L’immensa hall della Exhibit si svuota e si riarrotolano le moquettes, mentre i delegati seguono le ultime sessioni trascinandosi dietro i trolleys, pronti per partire. È tempo di trarre le conclusioni e allora resta innanzitutto impresso il claim del convegno, quell’insistenza sul “binomio impossibile” della sanità contemporanea: equità e innovazione. Difficile non restar colpiti dalla nettezza di quanto affermato nel corso di questo ASCO da André Ilbawi (M.D. Anderson Cancer Center, Houston e delegato dell’OMS): «Tanto nella clinica quanto nelle nostre aule, c’è una generazione di giovani oncologi che desidera soltanto capire come la nostra professione possa promuovere nei fatti giustizia ed equità», ha detto. «Sostenendo i giovani che intendono spendersi per l’equità, noi tutti diventiamo fattori di cambiamento».
Da cosa è motivata questa ansia di giustizia? Dal fatto che, se solo alziamo lo sguardo oltre i privilegi dai quali siamo bene o male attorniati, a tutt’oggi l’oncologia mondiale è spaccata in due, ha spiegato. Da un lato, c’è un percorso in grado di offrire ai pazienti i migliori risultati di sopravvivenza e un accesso affidabile a cure di alta qualità e a nuove tecnologie. Ma, ha fatto presente il chirurgo oncologo, «si tratta di un percorso per pochi, mentre un altro cammino attende la maggior parte delle persone malate, a livello globale, proponendo percorsi di cura inaccessibili e di scarsa qualità, difficoltà emotive ed insicurezza finanziaria, per il semplice fatto di esser nati nel posto sbagliato». Ed è così che, solo per fare un esempio, i tassi di sopravvivenza per i tumori al seno e pediatrici rimangono al di sotto del 30% in molti Paesi a basso e medio reddito, rispetto al 90% degli Stati Uniti. «Questa profonda disuguaglianza provoca milioni di morti ogni anno che si potrebbero evitare», ha detto Ilbawi.

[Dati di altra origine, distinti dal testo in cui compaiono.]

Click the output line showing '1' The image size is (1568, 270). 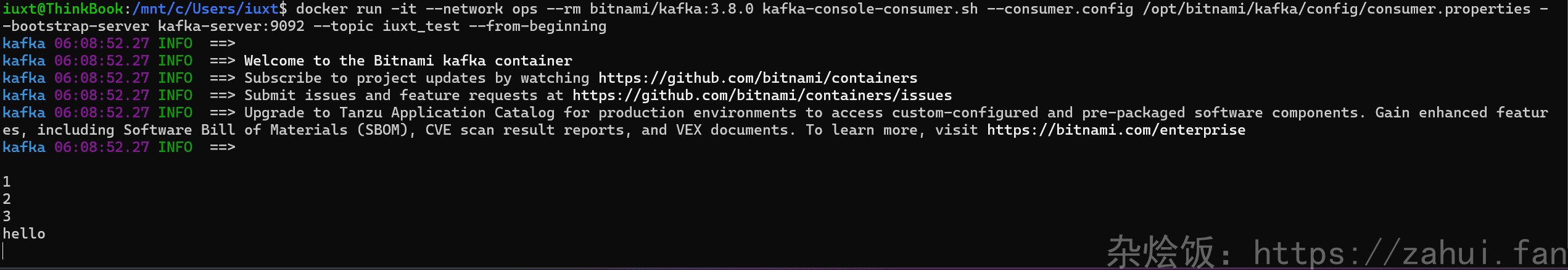(x=7, y=182)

E Saverio Cinieri, Presidente AIOM, ha fatto notare, anche qui a Chicago, che non è proprio il caso di girarsi dall’altra parte: non si tratta di un problema solo per quei Paesi che non hanno un sistema sanitario universale, perché – sia pure con caratteristiche e modi diversi – l’equità nell’accesso alle cure riguarda anche il nostro Paese. Un esempio lampante: sono trascorsi cinque anni dall’approvazione del trastuzumab da parte della FDA, e solo un terzo del mondo ha accesso a questa terapia salvavita. L’innovazione non ha nemmeno affrontato i problemi emotivi, sociali e finanziari che molte persone malate devono affrontare. Ed è così che oltre il 70% dei pazienti a livello globale e il 20% di quelli che vivono negli Stati Uniti sono costretti a vendere propri beni per accedere alle cure oncologiche. Con punte di inumanità, ha ricordato lo speaker americano, presentando i nuovi protocolli d’intesa tra ASCO e OMS: «Il 40% delle donne affetto da carcinoma cervicale metastatico viene abbandonato dai propri partner e vive un profondo isolamento sociale. Non possiamo essere solo spettatori inermi, mentre i nostri sistemi sanitari si evolvono in un modo che non si pone al servizio della nostra comunità globale». Di fatto, sebbene le innovazioni tecnologiche siano in grado di salvare innumerevoli vite, molte nuove terapie costose offrono di fatto solo benefici marginali in termini di sopravvivenza.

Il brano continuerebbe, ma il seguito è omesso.